* **TEXTE FOURNI**
Des sénateurs américains ont déposé un projet de loi pour réglementer les expériences utilisateurs trompeuses en ligne (DETOUR, ou « The Deceptive Experiences to Online Users Reduction Act », ce qu’on surnomme les Dark Patterns. Des méthodes qui ne sont pas tout à fait (pas encore!) frauduleuses, mais qui sont régulièrement utilisées par les grandes et petites plateforme pour vous confondre sur le web – rendre les choses plus compliquées qu’elles devraient être, ou même, encourager la dépendance… Tout ça pour profiter un peu plus de vous!
Le projet de loi, s’il se concrétise, rendrait illégales les techniques pour mélanger les utilisateurs quand vient le moment de faire un choix ou de partager des informations personnelles.
Ce billet est un complément de ma chronique à l’émission Les éclaireurs du 8 mai 2019. Vous pouvez l’écouter en suivant ce lien.

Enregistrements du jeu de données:
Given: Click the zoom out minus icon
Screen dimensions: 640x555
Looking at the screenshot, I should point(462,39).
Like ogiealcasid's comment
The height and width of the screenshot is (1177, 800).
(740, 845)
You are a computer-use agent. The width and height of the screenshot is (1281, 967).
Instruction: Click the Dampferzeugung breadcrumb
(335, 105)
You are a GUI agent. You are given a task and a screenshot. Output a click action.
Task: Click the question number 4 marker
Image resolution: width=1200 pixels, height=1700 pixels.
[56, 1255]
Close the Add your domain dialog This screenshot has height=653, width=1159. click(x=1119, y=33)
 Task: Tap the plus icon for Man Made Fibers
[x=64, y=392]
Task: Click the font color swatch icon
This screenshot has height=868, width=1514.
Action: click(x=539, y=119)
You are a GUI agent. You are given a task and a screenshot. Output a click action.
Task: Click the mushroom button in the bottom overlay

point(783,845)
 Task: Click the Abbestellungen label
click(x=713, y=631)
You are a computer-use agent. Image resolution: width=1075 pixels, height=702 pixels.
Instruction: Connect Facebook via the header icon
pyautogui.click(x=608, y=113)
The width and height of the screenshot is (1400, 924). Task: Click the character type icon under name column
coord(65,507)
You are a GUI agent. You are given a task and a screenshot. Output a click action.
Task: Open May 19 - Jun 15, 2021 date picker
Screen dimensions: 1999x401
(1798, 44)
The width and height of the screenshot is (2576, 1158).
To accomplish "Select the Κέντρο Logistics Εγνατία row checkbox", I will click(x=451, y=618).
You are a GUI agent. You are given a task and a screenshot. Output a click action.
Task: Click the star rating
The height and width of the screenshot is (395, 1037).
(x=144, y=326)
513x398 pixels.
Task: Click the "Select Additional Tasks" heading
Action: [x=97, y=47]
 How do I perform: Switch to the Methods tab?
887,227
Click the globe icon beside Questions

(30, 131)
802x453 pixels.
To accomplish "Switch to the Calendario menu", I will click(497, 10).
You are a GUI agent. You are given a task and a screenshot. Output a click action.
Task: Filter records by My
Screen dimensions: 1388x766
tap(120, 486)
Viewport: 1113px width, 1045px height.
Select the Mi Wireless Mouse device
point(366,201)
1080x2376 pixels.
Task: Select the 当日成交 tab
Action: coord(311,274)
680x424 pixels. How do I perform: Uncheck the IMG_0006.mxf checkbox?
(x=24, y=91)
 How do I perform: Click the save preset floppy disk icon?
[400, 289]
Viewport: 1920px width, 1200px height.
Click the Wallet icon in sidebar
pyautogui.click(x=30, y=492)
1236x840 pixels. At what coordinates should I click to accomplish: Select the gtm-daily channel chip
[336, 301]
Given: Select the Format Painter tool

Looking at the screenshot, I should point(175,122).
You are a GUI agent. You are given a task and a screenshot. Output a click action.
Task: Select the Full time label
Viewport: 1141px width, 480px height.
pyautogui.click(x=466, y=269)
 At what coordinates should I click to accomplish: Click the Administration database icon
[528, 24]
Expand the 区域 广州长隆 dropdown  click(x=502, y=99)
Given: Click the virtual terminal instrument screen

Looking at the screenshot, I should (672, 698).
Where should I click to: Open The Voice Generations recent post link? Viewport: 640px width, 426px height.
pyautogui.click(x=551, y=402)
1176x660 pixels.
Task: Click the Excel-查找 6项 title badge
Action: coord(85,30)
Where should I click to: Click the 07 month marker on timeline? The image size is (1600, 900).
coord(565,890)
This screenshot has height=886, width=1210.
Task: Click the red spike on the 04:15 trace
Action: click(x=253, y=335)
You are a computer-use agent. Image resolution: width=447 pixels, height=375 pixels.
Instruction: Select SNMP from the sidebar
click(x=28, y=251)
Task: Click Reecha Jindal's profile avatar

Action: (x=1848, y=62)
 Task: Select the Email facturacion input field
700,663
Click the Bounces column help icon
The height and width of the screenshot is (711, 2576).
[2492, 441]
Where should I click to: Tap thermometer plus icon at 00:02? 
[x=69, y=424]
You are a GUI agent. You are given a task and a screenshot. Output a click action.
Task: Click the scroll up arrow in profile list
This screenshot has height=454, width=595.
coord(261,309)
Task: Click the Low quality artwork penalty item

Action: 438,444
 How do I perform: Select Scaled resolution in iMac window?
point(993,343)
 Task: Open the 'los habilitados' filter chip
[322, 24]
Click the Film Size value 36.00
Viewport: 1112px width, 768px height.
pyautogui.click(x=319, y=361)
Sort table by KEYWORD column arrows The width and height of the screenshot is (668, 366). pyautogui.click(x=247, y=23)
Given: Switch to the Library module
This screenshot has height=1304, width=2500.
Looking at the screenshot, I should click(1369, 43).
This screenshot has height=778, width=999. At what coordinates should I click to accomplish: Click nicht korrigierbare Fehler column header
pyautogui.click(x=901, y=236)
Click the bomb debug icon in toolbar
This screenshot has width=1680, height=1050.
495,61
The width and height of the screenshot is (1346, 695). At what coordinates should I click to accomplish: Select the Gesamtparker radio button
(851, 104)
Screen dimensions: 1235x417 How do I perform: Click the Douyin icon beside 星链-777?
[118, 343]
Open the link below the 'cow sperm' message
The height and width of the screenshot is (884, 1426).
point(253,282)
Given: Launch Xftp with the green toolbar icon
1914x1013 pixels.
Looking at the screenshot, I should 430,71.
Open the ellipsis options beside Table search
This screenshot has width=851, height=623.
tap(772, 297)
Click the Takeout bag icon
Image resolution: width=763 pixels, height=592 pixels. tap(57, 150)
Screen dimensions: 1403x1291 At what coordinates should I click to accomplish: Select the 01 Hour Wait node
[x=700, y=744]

* **CONSIGNE 1**
D'après le texte sur le projet de loi DETOUR, quelles techniques ce projet rendrait-il illégales ?
* **CONSIGNE 2**
Rédigez, s'il vous plaît, la suite du texte sur le projet de loi DETOUR en reprenant juste après sa dernière phrase.
Les données constituent un ensemble distinct du texte sur le projet de loi DETOUR.

* **RÉSULTAT 1**
Les techniques pour mélanger les utilisateurs quand vient le moment de faire un choix ou de partager des informations personnelles.

* **RÉSULTAT 2**
La loi viserait les grandes entreprises, devenues trop importantes (et même, dans certains cas, essentielles!) pour que le consommateur moyen puisse cesser de les utiliser. On veut s’assurer qu’elles ont notre meilleur intérêt à cœur.
Quelques exemples de dark pattern
- Personnellement, quand je pense à « technique trompeuse », je pense toujours à l’installation de logiciel qui demande de cliquer plusieurs fois sur « Oui » pour confirmer l’installation. On clique par habitude, sans se rendre compte qu’un des clics était pour installer des logiciels douteux ou une barre d’outil publicitaires dans son navigateur.
- Vous abonner automatiquement à des listes d’envoi publicitaire quand vous faites un achat en ligne, parce que la case « oui » est cochée par défaut.
- Le désabonnement à un service ou à une liste d’envoi qui demande de remplir un questionnaire, de cocher plusieurs cases, ou de taper de nouveau son adresse de courriel complète, de passer au travers d’un labyrinthe interminable. On donne l’exemple de fermer son compte Amazon! C’est la technique dite du « motel à coquerelle » – facile d’y entrer, difficile de s’en sortir.
- Dans un jeu gratuit, on vous habitue à cliquer sur un bouton vert pour aller à l’étape suivante… Mais un bouton vert vous emmène à acheter quelque chose pour continuer.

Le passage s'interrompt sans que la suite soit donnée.